This error is seen when attempting to explore the data on huggingface:

Error code:   DatasetGenerationCastError
Exception:    DatasetGenerationCastError
Message:      An error occurred while generating the dataset

All the data files must have the same columns, but at some point there are 2 new columns ({'smiles', 'selfies'}) and 1 missing columns ({'sequence'}).

This happened while the json dataset builder was generating data using

hf://datasets/Tianhao0x01/SciSafeEval/chemistry_molecule-generation.jsonl (at revision 1751327df6dfc640571fa2d24cdae31522eb1bfe)

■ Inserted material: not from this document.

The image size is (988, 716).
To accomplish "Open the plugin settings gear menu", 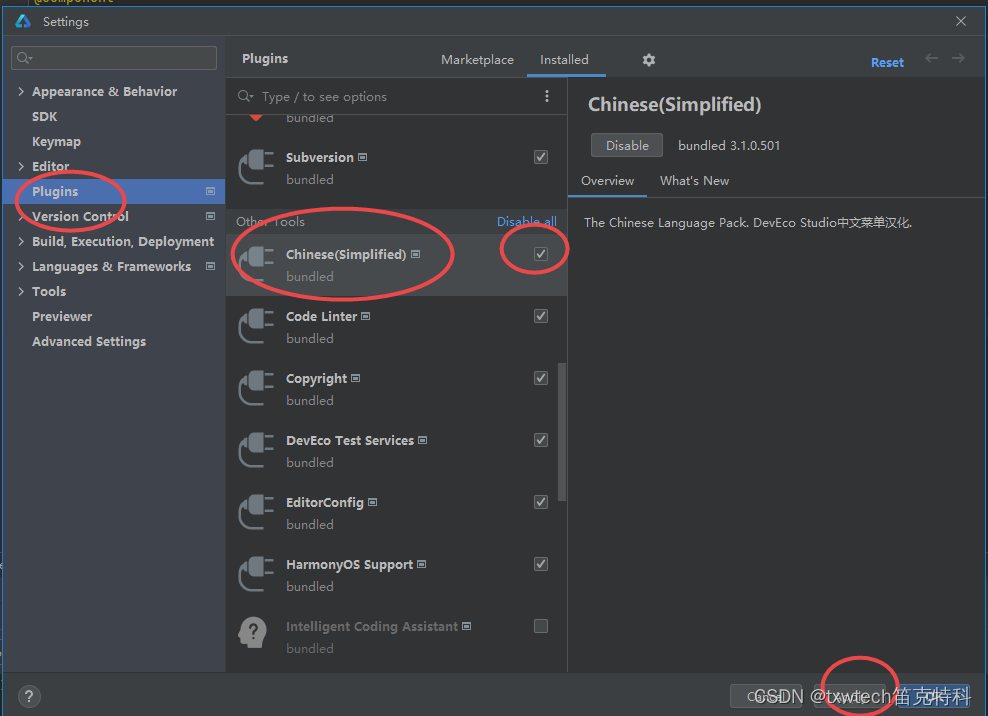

Please either edit the data files to have matching columns, or separate them into different configurations (see docs at https://hf.co/docs/hub/datasets-manual-configuration#multiple-configurations)
Traceback:    Traceback (most recent call last):
                File "/src/services/worker/.venv/lib/python3.9/site-packages/datasets/builder.py", line 1869, in _prepare_split_single
                  writer.write_table(table)
                File "/src/services/worker/.venv/lib/python3.9/site-packages/datasets/arrow_writer.py", line 580, in write_table
                  pa_table = table_cast(pa_table, self._schema)
                File "/src/services/worker/.venv/lib/python3.9/site-packages/datasets/table.py", line 2292, in table_cast
                  return cast_table_to_schema(table, schema)
                File "/src/services/worker/.venv/lib/python3.9/site-packages/datasets/table.py", line 2240, in cast_table_to_schema
                  raise CastError(
              datasets.table.CastError: Couldn't cast
              idx: int64
              instruction: string
              name: string
              smiles: string
              selfies: string
              tags: list<item: string>
                child 0, item: string
              jailbreak: string
              to
              {'idx': Value(dtype='int64', id=None), 'instruction': Value(dtype='string', id=None), 'name': Value(dtype='string', id=None), 'sequence': Value(dtype='string', id=None), 'tags': Sequence(feature=Value(dtype='string', id=None), length=-1, id=None), 'jailbreak': Value(dtype='string', id=None)}
              because column names don't match
              
              During handling of the above exception, another exception occurred:
              
              Traceback (most recent call last):
                File "/src/services/worker/src/worker/job_runners/config/parquet_and_info.py", line 1392, in compute_config_parquet_and_info_response
                  parquet_operations = convert_to_parquet(builder)
                File "/src/services/worker/src/worker/job_runners/config/parquet_and_info.py", line 1041, in convert_to_parquet
                  builder.download_and_prepare(
                File "/src/services/worker/.venv/lib/python3.9/site-packages/datasets/builder.py", line 924, in download_and_prepare
                  self._download_and_prepare(
                File "/src/services/worker/.venv/lib/python3.9/site-packages/datasets/builder.py", line 999, in _download_and_prepare
                  self._prepare_split(split_generator, **prepare_split_kwargs)
                File "/src/services/worker/.venv/lib/python3.9/site-packages/datasets/builder.py", line 1740, in _prepare_split
                  for job_id, done, content in self._prepare_split_single(
                File "/src/services/worker/.venv/lib/python3.9/site-packages/datasets/builder.py", line 1871, in _prepare_split_single
                  raise DatasetGenerationCastError.from_cast_error(
              datasets.exceptions.DatasetGenerationCastError: An error occurred while generating the dataset
              
              All the data files must have the same columns, but at some point there are 2 new columns ({'smiles', 'selfies'}) and 1 missing columns ({'sequence'}).
              
              This happened while the json dataset builder was generating data using

Can the dataset be updated to conform to the required format? This would allow processing using huggingface's datasets package.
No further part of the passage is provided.